Snapchat responds to the outcry

Snapchat’s popularity is primarily based on users “knowing” that their videos, photos, and chats disappear once they are viewed by the recipient. So, when the weekend saw suggestions to the contrary the Venice, California-based company aggressively moved to make it clear to customers what its new privacy policy really meant.

“The Snaps and Chats you send your friends remain as private today as they were before the update,” the statement said. However, the company did have to tell its users that it could do nothing about screenshots taken of texts and photos by the recipient of those messages.

“Our Privacy Policy continues to say — as it did before — that those messages are automatically deleted from our servers once we detect that they have been viewed or have expired.

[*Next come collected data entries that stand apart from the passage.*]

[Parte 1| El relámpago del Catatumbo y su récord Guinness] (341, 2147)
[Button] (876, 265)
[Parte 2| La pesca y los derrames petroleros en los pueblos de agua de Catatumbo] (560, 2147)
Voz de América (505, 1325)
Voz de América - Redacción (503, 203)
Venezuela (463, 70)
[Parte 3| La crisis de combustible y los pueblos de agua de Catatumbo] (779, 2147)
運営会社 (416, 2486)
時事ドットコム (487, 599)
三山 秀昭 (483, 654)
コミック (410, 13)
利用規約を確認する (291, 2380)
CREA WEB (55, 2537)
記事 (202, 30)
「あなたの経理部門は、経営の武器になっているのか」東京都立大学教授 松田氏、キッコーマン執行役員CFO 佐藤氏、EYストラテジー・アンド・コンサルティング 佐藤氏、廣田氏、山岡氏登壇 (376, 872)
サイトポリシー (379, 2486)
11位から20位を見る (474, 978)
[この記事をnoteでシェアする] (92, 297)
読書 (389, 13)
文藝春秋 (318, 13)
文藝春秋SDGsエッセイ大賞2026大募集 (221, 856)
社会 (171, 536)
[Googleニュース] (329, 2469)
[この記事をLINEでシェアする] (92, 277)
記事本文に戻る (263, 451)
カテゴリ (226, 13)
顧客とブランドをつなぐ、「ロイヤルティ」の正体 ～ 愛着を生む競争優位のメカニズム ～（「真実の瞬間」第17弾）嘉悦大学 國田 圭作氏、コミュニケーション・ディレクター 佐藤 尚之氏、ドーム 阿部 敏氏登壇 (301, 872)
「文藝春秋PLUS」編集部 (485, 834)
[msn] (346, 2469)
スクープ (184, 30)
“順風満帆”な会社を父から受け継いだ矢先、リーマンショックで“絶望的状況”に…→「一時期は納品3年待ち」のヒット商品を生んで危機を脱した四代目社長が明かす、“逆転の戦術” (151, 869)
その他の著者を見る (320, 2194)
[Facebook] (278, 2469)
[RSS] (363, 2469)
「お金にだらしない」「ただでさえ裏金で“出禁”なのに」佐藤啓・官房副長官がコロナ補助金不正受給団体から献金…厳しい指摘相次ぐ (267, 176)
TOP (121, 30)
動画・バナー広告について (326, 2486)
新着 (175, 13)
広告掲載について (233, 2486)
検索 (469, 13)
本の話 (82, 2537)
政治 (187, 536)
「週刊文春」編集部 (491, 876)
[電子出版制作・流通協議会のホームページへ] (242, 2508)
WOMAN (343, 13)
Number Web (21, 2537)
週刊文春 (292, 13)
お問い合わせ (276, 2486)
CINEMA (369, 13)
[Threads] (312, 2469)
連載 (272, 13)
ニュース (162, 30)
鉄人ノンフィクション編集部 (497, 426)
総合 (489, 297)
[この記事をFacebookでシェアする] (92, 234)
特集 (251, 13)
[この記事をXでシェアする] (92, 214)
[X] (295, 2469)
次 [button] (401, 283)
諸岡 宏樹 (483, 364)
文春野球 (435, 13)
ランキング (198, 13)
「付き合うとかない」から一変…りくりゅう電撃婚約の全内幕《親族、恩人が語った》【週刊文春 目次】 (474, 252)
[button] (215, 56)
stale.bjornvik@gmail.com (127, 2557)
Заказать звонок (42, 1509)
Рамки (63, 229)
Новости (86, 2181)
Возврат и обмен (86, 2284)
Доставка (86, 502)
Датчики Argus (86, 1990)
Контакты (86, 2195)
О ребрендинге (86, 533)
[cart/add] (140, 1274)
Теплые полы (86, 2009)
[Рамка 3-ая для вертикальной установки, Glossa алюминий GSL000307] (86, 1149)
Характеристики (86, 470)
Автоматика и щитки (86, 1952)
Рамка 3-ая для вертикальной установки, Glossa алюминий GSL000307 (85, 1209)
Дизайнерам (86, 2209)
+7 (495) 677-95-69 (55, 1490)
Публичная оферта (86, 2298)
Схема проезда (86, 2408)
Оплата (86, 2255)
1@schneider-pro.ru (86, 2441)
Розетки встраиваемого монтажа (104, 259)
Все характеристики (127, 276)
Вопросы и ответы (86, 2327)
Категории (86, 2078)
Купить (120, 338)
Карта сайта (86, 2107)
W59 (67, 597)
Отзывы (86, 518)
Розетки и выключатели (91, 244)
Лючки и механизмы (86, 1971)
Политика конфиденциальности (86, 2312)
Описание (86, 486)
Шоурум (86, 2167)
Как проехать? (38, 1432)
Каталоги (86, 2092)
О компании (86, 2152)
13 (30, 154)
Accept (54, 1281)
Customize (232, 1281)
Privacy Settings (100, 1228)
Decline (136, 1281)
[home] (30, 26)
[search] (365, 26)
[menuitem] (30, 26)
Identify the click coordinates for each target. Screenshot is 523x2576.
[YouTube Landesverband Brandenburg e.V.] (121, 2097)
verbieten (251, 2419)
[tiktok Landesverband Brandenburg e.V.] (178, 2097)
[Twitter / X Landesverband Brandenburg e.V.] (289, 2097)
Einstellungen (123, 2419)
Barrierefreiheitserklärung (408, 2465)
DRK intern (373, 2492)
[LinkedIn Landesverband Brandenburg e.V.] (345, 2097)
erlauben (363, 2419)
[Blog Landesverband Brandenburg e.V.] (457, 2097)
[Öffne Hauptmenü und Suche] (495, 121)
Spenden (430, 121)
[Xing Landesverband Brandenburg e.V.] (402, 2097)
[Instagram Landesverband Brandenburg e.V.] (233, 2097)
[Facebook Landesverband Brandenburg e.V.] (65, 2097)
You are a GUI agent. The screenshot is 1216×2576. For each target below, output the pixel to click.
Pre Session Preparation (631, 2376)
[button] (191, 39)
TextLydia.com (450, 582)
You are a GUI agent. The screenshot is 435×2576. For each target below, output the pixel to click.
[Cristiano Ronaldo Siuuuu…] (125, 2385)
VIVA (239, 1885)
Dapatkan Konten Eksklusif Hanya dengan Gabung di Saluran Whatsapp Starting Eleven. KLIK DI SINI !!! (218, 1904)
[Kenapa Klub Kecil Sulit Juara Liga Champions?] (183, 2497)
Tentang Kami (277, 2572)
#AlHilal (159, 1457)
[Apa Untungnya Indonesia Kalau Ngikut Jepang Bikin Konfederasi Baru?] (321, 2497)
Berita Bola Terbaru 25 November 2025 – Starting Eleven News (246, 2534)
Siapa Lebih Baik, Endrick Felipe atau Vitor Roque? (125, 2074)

The former policy said: “In most cases, once we detect that all recipients have viewed a message, we automatically delete it from our servers. Essentially delete was Snapchat’s default.

“Snapchat is not — and has never been — stockpiling your private snaps and chats,” the company continued.

Snapchat is being unfairly treated?

Snapshot will certainly be thinking that they were hard done by the rumors that began small and reached a near tsunami level as the Internet often does when bloggers, writers, and social media get involved. There is nearly no ambiguity in the new privacy policy when the company addressed what is uploaded to their servers, “When you do that, you retain whatever ownership rights in that content you had to begin with,” is laid out in the Terms of Service.

“You grant Snapchat a worldwide, perpetual, royalty-free, sublicensable, and transferable license to host, store, use, display, reproduce, modify, adapt, edit, publish, create derivative works from, publicly perform, broadcast, distribute, syndicate, promote, exhibit, and publicly display that content in any form,” the full term reads. It’s pretty clear that “host” and “store” were responsible for the rumors over the weekend.

Snapchat users “talk” with photos

Evan Spiegel the co-founder and CEO of Snapchat earlier in the company’s history addressed this phenomenon,

“Historically photographs have been used to save really important memories, major life moments, but today, with the advent of the mobile phone and the connected camera, pictures are being used for talking.

“Now photographs are really used for talking, that’s why people are taking and sending so many photos on Snapchat.”